E quando essa globalidade de “FOR ALL_Lost_Children” [''PARA TODAS as crianças perdidas''] é cantada pelo coral, ela simplesmente não é boa. E é boa ao mesmo tempo. Este é um problema e uma solução - em um ponto. Em um acorde. O entrelaçamento de pronomes neste texto, um salto de um para outro, que após um exame mais detalhado acaba por ser muito harmonioso, é derrubado. Este é o design verbal do próprio jogo com tons, sobre o qual Lena Garnik escreve.
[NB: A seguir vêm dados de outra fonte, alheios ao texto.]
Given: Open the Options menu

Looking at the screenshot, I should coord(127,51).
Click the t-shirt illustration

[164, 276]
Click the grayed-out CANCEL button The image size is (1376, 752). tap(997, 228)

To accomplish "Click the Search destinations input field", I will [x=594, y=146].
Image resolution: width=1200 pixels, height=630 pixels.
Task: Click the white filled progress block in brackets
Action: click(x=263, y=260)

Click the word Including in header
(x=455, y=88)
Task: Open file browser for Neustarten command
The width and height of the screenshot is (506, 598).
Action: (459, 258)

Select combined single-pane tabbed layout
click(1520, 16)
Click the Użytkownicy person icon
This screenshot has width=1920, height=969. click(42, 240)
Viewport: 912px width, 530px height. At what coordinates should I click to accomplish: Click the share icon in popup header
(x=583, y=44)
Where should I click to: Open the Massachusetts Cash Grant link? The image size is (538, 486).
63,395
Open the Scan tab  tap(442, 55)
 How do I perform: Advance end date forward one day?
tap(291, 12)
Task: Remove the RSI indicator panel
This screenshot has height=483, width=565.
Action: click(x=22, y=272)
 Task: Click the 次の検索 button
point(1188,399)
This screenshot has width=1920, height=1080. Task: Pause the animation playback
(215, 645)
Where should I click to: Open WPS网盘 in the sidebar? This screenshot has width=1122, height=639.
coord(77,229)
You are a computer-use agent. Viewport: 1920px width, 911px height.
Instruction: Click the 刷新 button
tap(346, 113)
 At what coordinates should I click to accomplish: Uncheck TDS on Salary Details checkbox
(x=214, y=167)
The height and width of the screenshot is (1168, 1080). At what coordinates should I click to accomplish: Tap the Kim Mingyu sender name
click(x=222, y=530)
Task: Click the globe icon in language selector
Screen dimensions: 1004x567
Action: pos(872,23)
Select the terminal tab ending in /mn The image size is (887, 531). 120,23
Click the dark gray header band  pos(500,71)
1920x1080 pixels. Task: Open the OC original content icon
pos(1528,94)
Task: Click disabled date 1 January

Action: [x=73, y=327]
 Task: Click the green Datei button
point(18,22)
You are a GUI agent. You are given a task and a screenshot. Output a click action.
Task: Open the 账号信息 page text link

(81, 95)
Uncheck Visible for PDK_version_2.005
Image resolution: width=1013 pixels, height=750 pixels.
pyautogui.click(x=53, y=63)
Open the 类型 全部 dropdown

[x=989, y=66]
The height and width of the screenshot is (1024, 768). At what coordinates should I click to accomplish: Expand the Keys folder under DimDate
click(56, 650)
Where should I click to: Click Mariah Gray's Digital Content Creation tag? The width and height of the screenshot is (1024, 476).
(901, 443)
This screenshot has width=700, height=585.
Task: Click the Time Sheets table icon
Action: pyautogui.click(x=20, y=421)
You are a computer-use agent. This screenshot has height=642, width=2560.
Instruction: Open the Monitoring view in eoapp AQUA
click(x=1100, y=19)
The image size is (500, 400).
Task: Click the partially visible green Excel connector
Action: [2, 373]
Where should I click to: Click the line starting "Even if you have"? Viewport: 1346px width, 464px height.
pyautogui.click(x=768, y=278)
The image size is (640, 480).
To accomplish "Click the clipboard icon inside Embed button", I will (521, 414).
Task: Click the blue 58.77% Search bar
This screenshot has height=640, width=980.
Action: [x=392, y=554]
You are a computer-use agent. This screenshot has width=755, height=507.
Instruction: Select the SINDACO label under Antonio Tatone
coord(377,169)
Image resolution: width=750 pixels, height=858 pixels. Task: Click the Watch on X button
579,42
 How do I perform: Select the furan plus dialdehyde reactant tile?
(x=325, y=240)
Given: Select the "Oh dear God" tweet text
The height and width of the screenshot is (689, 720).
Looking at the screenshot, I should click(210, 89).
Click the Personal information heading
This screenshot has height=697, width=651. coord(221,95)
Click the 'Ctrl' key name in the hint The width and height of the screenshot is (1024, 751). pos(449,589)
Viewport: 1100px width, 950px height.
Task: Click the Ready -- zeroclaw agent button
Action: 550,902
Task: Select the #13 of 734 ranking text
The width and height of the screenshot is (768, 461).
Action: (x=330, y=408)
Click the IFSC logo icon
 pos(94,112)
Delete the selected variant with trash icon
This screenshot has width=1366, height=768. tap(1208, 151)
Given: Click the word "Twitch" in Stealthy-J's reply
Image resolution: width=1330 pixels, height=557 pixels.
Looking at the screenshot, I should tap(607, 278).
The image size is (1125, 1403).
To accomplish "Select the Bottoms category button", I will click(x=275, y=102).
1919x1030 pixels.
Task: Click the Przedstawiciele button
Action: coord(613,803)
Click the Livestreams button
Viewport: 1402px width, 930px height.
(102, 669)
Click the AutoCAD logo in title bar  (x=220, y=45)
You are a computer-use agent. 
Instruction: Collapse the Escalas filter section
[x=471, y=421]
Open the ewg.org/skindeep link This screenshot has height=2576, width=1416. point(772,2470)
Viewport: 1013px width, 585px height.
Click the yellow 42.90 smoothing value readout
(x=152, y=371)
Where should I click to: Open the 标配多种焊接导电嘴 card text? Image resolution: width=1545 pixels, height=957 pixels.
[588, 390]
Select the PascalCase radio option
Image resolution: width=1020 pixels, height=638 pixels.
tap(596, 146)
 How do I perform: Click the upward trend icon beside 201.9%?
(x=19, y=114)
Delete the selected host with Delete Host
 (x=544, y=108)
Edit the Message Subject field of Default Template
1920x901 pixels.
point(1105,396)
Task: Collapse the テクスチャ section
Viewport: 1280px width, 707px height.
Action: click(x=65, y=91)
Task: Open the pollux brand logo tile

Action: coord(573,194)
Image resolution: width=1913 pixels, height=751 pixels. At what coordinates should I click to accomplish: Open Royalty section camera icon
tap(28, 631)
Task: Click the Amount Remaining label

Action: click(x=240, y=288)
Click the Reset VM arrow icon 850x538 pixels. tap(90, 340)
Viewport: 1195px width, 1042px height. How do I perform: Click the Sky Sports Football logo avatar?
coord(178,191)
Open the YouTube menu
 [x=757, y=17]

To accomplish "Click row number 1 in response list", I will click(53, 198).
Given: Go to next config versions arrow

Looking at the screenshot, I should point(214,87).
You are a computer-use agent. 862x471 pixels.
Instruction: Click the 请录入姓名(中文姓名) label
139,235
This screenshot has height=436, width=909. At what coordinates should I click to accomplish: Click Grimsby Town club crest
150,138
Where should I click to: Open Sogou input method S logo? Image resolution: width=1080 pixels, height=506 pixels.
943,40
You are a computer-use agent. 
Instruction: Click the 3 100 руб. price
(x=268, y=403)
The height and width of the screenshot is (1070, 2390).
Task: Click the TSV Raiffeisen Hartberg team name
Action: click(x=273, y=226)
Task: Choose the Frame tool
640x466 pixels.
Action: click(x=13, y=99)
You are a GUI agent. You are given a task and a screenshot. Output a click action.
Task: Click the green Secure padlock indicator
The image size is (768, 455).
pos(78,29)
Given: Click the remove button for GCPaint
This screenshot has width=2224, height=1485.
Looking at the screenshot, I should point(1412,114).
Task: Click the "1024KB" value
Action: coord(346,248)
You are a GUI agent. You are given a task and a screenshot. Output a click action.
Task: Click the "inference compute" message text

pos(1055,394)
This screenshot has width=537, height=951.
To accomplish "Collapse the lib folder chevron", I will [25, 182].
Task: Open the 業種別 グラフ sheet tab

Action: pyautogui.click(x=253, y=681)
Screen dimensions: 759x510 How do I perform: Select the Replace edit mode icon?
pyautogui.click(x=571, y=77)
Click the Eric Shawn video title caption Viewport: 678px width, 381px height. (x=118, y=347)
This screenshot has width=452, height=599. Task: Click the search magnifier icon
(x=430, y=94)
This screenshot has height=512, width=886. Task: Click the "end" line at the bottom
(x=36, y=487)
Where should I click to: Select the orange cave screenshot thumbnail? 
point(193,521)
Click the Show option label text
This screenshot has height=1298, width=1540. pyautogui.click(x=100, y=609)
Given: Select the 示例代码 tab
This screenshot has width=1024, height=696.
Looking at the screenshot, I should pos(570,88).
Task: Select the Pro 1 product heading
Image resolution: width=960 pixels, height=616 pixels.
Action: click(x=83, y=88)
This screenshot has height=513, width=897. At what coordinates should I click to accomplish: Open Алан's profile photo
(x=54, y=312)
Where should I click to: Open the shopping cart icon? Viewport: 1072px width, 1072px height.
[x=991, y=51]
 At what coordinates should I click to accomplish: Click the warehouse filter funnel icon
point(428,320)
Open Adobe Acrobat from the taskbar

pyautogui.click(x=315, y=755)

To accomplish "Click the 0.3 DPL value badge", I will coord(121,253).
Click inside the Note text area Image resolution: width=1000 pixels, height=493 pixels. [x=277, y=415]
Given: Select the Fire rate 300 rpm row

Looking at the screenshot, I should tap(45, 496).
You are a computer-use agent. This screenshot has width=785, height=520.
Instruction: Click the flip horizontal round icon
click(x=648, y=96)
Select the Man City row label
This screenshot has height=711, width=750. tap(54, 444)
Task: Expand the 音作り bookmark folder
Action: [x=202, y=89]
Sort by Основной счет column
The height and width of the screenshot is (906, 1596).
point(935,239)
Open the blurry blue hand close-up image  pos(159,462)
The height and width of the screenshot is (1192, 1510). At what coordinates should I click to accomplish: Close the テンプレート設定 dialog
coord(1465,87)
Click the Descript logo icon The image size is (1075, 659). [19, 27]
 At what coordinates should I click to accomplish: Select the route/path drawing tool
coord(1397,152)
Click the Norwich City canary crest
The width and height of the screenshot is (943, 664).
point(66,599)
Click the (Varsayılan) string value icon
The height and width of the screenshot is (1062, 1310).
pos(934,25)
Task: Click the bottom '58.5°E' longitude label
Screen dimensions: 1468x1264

Primeiro, um rosto é trazido para a frente, depois outro, depois o terceiro... e ao mesmo tempo todos eles soam simultaneamente, sem parar por um momento.''
O áudio de ''The Lost Children'' [faixa do álbum ''Invincible'']
*Artigos escritos por Natalia Rogova e Elena Garnik, da cidade Irkutsk [Rússia] em 2009.